第4部 夜明けが世界を染めるころ、悪意の見える伯爵令嬢は王子の執着から逃れられない

ディランは、責めるでもなく、ただ静かに続けた。

「婚約者候補の侍女かもしれないが……侍女というものはね」

淡々とした口調なのに、妙に胸に刺さる。
むしろ、怒られているより怖い。

「主人が飲みやすい紅茶の温度を計算して、持ってくるものなんだよ」

その一言で、息が止まった。

ディランは、置かれたカップに視線を落とす前に、
ポットの蓋へそっと指を添えた。

「……湯気が薄いね。」

淡々とした声なのに、逃げ場がない。

「入れてきた場所から、ここまでは少し距離がある。
だから本来なら、もう少し熱いお湯で淹れるんだよ。

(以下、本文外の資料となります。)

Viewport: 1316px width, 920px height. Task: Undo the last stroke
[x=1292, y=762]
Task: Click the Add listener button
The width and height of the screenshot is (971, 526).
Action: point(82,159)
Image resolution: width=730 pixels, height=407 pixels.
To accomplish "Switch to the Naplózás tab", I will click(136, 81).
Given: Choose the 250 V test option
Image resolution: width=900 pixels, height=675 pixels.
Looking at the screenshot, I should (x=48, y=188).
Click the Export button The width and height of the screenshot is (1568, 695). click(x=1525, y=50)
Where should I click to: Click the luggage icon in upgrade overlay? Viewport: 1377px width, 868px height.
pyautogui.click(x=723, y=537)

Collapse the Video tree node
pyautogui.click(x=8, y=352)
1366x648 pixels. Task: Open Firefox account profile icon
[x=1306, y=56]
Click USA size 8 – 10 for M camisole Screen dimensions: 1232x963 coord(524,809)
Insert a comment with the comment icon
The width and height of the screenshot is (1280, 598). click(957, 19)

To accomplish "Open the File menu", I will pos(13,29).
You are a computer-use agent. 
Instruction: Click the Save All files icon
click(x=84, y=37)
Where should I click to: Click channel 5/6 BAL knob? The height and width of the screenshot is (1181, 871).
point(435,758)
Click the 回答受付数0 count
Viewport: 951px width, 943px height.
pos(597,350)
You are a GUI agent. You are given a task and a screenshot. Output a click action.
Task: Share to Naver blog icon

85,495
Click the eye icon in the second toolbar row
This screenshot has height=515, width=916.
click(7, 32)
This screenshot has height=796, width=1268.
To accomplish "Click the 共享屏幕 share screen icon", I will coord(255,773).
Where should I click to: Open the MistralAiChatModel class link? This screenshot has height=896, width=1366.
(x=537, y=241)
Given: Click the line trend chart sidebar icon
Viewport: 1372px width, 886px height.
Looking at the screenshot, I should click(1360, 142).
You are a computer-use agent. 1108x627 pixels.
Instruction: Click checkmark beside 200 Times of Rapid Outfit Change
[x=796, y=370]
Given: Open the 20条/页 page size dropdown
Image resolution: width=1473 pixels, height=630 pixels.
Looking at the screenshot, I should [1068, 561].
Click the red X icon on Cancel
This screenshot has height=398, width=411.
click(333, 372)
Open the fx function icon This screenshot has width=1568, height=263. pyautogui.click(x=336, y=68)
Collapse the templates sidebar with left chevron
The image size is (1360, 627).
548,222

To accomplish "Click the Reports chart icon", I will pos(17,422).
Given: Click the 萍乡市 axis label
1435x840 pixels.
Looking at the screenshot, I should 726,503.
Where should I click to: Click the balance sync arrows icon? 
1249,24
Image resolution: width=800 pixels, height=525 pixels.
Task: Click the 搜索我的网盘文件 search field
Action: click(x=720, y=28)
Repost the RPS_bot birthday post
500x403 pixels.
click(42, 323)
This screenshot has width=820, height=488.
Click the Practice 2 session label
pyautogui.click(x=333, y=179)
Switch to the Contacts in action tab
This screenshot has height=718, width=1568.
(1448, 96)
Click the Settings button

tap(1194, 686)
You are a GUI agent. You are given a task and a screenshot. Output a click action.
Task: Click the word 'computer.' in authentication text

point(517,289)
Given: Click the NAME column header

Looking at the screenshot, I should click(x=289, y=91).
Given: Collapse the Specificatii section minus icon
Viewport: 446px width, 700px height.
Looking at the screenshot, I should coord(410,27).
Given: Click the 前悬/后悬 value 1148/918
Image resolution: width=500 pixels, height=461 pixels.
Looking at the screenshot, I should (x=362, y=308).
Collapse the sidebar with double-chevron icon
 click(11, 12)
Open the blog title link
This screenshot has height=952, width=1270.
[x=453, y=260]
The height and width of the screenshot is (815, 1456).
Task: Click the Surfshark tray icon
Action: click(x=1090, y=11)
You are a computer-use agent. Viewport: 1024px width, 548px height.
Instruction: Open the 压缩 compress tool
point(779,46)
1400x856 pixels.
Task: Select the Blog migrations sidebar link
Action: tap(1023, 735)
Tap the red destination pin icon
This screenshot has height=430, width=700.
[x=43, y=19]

」

視線が、私の置いたカップに落ちる。

「今そこにある紅茶は――私の好みの温度じゃない」

……た、確かに。

脳裏に浮かぶのは、ユウリやアリスが淹れてくれた紅茶。
いつも、少しだけ熱めで、時間が経っても美味しい、あの温度。

――それを、完全に忘れていた。

致命的なミスだ。

(まずい)

胸の奥が、きゅっと縮む。

(完全に……詰んだ)

逃げ道なんて、どこにもなかった。